Eddie pushes his arm closer. "I want something here." He draws a half circle with his opposite pinky in the empty space. "But I can't think of what I want. Sometimes you go to the shop and they have a bunch of flash sheets and you like one of them enough to get it, right? I don't know."
It means a lot to you that he'd let you touch him without asking. You should've asked. 
He should've asked you, but he was drunk. You're not sure he was thinking straight. 
You sit back in your seat and finish your iced tea, feeling the cold slide down into your chest. You shiver at the feeling. 
"Are you sure you're okay?" Eddie asks. 
"Why wouldn't she be okay, Munson?" Manny asks. 
"Quiet, dickhead." 
Manny snorts, grabbing a greedy handful of Eddie's fries as punishment for a low blow. Eddie couldn't care less, clearly, his focus on you and your moping. You step into a sweeter smiling version of yourself that you save for times like this. 
"You know I work for Deenie DIY?" you ask. 

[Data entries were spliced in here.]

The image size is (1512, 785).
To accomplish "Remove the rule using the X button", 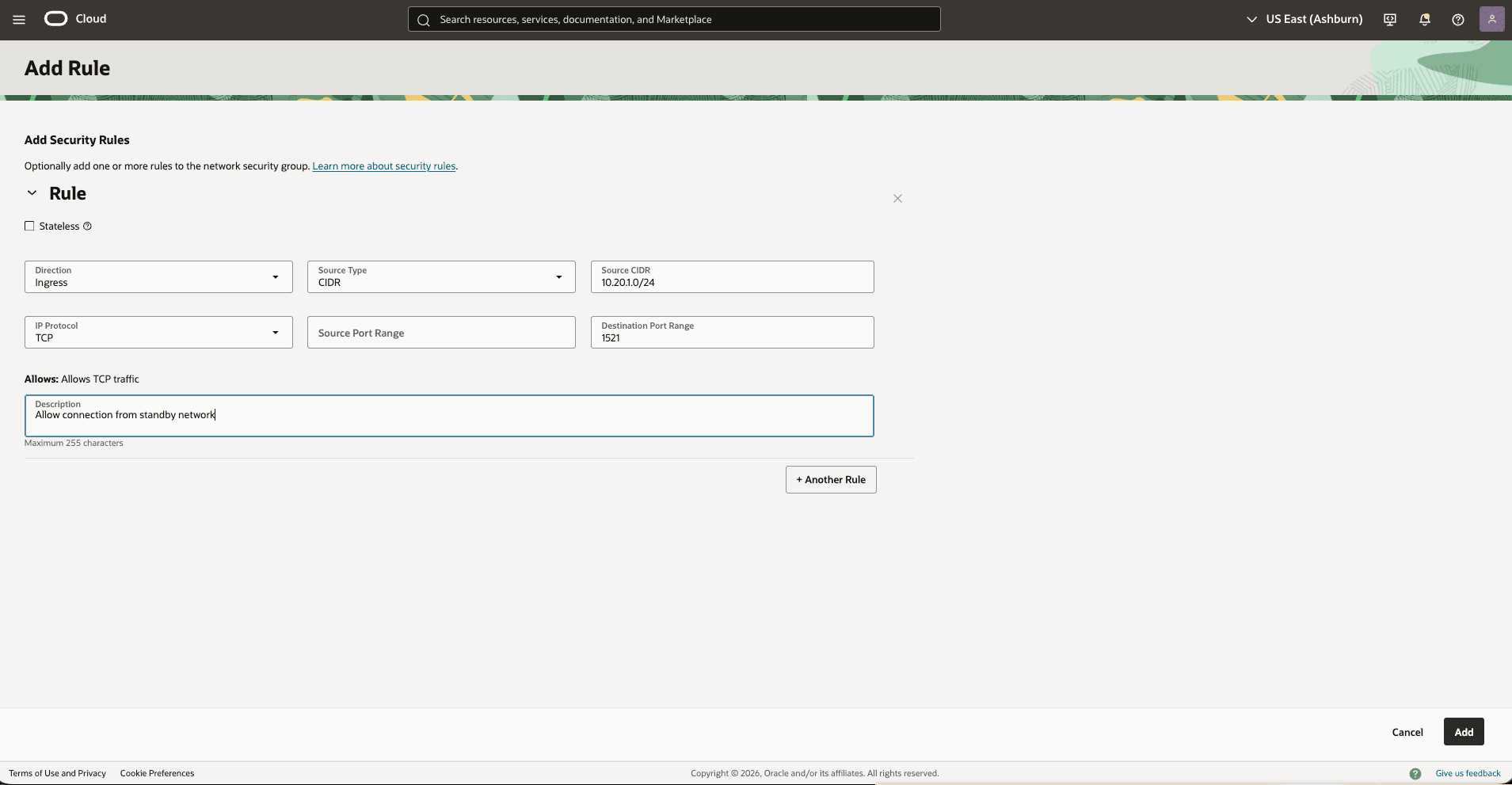I will [x=897, y=198].
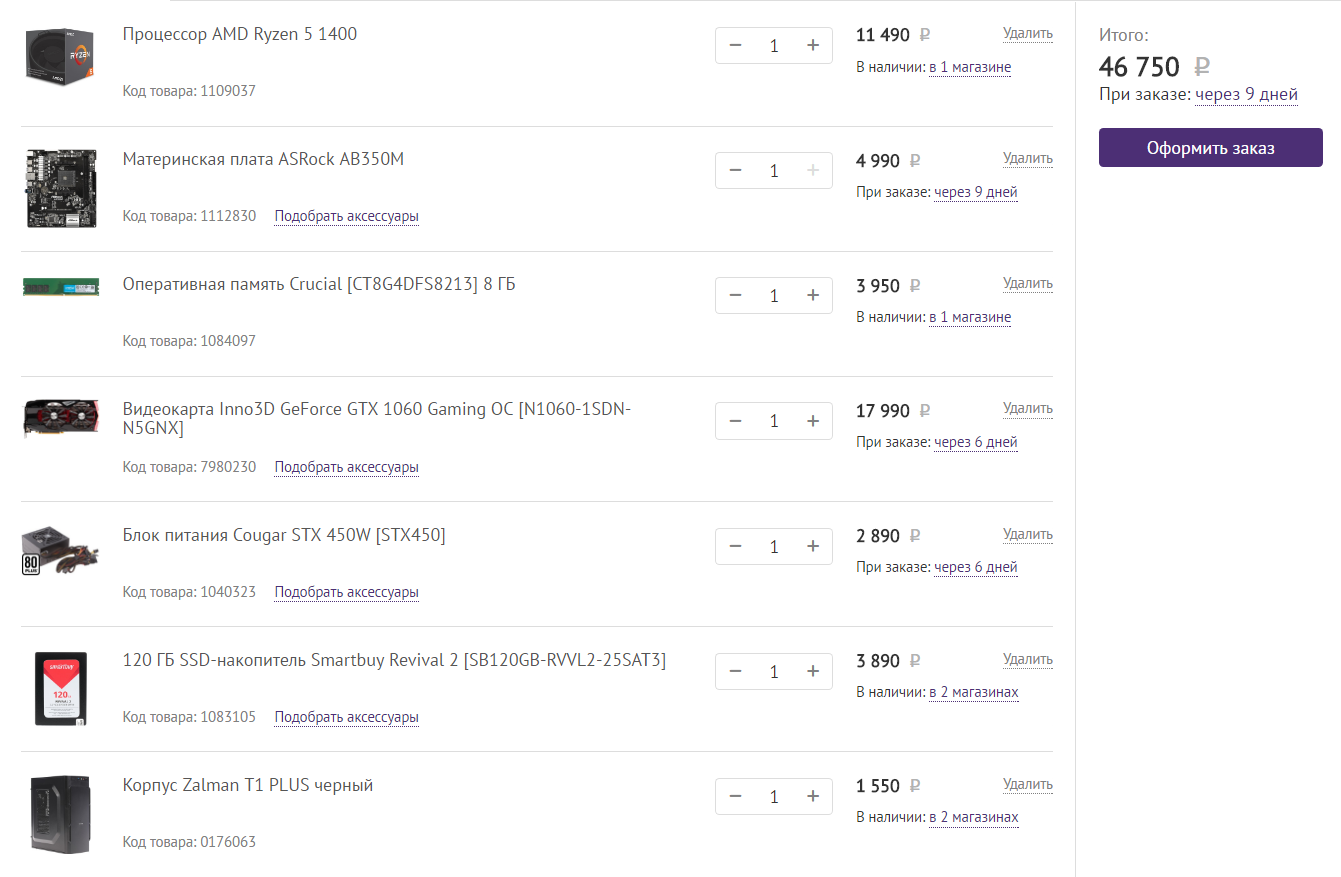Image resolution: width=1341 pixels, height=877 pixels.
Task: Increase quantity of AMD Ryzen 5 1400
Action: click(812, 45)
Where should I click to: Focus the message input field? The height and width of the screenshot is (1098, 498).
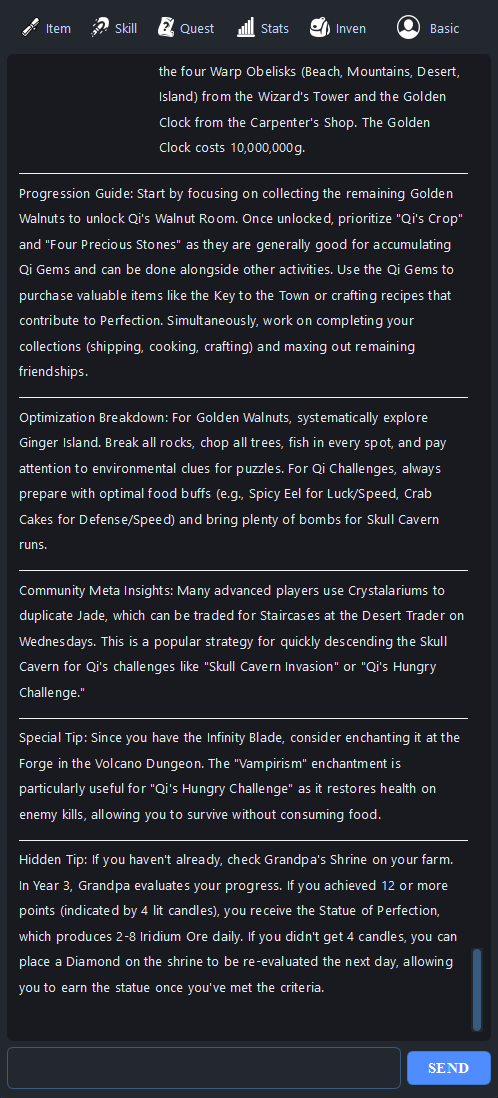pos(204,1068)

"Of course I know that," Eddie says, and not in the way people do sometimes where they assume you're insulting their intelligence, but the nice way. Like knowing where you work is easy information to carry.
He's the nicest of his friends, which is a credit to him; they aren't a bad bunch.
"So, I have this coworker that keeps bringing soup to work, and she swears that someone is syphoning off a couple of spoonfuls before lunch every day…" 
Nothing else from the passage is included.